Pero lo que más aprendió a apreciar de él era su enorme capacidad de comprensión. Comprendía todas las situaciones, todos los puntos de vista, por qué alguien robaba o mataba. Tenía ese don, lo que no quiere decir que justificara nada, sino que al comprender las acciones humanas no se asustaba ni se asombraba y no se dejaba llevar por los nervios. Para Julia ese carácter le vendría de su padre o de su madre. Hasta que los conoció, claro, y descubrió que su padre y él no se parecían en nada en absoluto.

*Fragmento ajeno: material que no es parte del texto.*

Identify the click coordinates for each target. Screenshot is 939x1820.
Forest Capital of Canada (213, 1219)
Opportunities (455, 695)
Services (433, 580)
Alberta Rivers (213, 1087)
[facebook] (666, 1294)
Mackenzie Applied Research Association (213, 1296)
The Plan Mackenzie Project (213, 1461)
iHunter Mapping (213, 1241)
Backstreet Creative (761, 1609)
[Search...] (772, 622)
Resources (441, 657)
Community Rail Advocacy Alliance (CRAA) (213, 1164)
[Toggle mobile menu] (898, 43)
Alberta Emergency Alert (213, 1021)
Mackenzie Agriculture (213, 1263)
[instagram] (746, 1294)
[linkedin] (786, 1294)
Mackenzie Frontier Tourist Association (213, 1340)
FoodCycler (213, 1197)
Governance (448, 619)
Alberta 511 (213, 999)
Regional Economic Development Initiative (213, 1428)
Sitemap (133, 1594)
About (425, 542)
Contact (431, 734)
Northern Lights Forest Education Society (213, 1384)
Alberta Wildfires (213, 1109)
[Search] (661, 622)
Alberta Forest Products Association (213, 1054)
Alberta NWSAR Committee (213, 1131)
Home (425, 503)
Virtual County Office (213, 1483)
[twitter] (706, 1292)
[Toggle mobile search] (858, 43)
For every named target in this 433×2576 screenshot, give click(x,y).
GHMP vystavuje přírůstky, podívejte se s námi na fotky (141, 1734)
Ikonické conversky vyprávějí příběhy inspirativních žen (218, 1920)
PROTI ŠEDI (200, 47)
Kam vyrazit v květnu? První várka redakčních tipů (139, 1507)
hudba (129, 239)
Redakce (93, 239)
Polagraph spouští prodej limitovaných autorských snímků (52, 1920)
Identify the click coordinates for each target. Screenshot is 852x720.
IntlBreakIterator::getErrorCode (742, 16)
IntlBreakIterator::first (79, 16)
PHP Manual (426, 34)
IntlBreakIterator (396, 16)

Su padre era un hombre anormalmente iracundo, que se ponía rojo y saltaba por nada. Daba la impresión de tener el sistema nervioso tan irritable que a la mínima podría echar chispas de todos los colores. Era más bajo que Félix y enjuto por tanto desgaste nervioso, con los ojos pequeños y rápidos, sagaces. A veces era simpático, pero algo le avisaba a uno de que no debía bajar la guardia porque al minuto siguiente podría cambiar.
Vivían en Toledo y eran propietarios de un taller de coches, bastante grande especializado en la marca Renault, con diez operarios y dos o tres empleados en la oficina. Julia y Félix llegaron allí un mediodía y ni siquiera se quedaron a dormir. Félix estaba deseando marcharse. Comieron todos juntos unos manjares que a la madre de Félix le habría llevado varios días preparar y por la tarde fueron a visitar el taller, que había sido el negocio del que había vivido la familia desde que Félix nació. En el fondo la más sorprendente era la madre de Félix. Una señora gruesa y saludable que no hacía ningún caso de los altibajos de su marido y sobre todo no la acobardaban. Varias veces en el transcurso de unas pocas horas se pegaron unas cuantas voces y se insultaron. Félix los miraba como debía de haberlos mirado millones de veces a lo largo de su vida, impotente, resignado y decepcionado porque sabía que nunca entrarían en razón y porque era imposible que fueran como él habría querido.